I have a HDF5 file with three datasets; one containing names and the other two containing associated values. The datasets are large with almost 100,000,000 elements each. I'd like to print the top 300 name-value pairs to a file in tab-delimited format, however, I'm having an issue with implementing my solution.

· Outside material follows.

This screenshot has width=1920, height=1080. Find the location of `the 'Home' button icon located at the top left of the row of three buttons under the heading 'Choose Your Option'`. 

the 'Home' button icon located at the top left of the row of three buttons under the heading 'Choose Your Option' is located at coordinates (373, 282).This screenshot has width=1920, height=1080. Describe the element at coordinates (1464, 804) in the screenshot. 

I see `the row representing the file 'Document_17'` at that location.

I want to combine the three datasets into a three-dimensional numpy array, so that I can sort the values by the second column and pull out the top 300 rows. However, my program doesn't appear to be able to construct the three-dimensional numpy array, at least not in a reasonable runtime. My code is seen below.
#!/usr/bin/env python3
# Importing modules.
import h5py
import numpy as np
# Creating path for HDF5 file.
HDF5_PATH = ('/path/to/hdf5_file.hdf5')
# Creating path for outfile.
OUTFILE_PATH = ('/path/to/outfile.tsv')
# Loading HDF5 file.
hdf5_file = h5py.File(HDF5_PATH, 'r')
# Getting 3D array of datasets.
print('Building array')
hdf5_arr = np.array([hdf5_file['col_1'], hdf5_file['col_2'], hdf5_file['col_3']])
# Getting top 300 rows by second column.
print('Getting top 300 values')
top_300_arr = hdf5_arr[np.argpartition(hdf5_arr, axis=1)]
# Printing top 300 rows.
print('Printing top 300 values')
with open(OUTFILE_PATH, 'a') as outfile:
np.savetxt(outfile, top_300_arr, delimiter="\t", fmt='%s')

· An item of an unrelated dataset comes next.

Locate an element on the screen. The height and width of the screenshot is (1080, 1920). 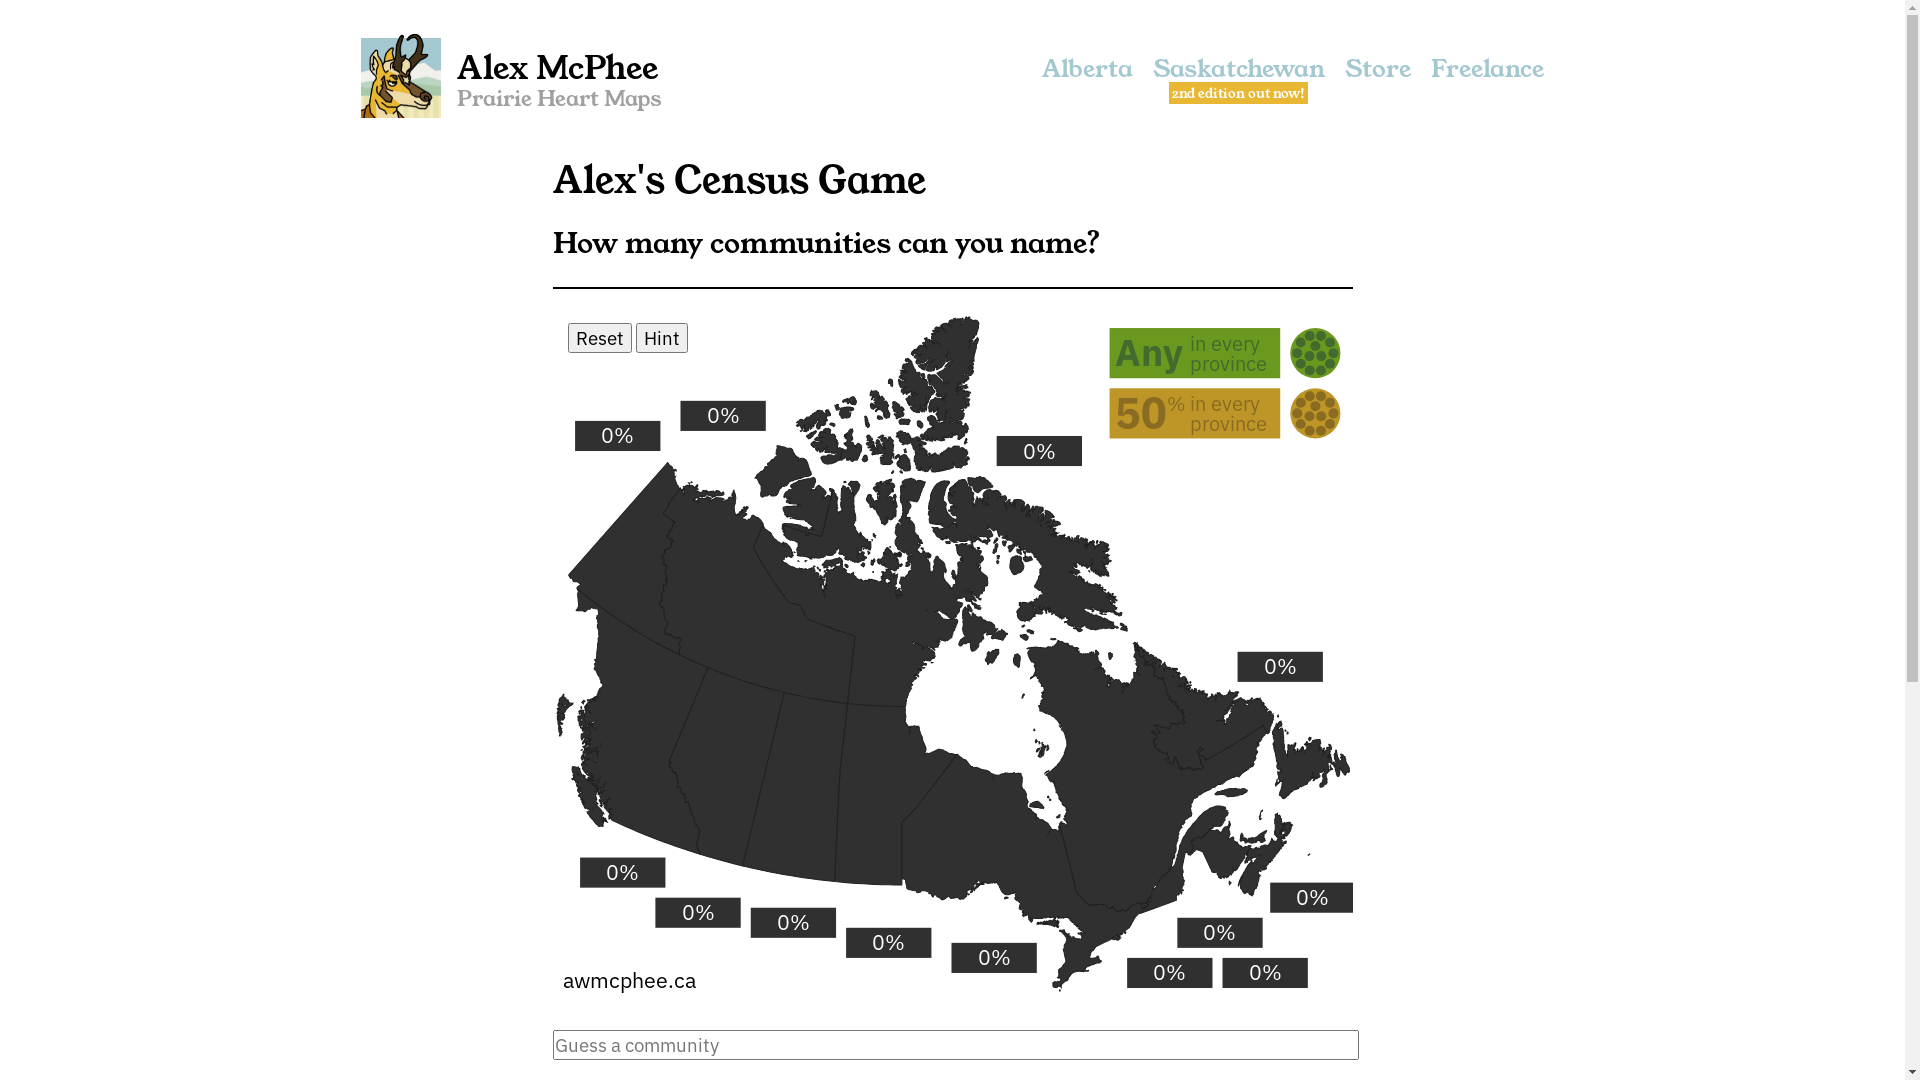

I've added print statements to monitor progress, and currently, my code prints out Building array
and doesn't appear to progress for at least an hour. That would mean that my issues is with the line hdf5_arr = np.array([hdf5_file['col_1'], hdf5_file['col_2'], hdf5_file['col_3']])
. Is there any way I can improve my code so that it can work in a suitable runtime?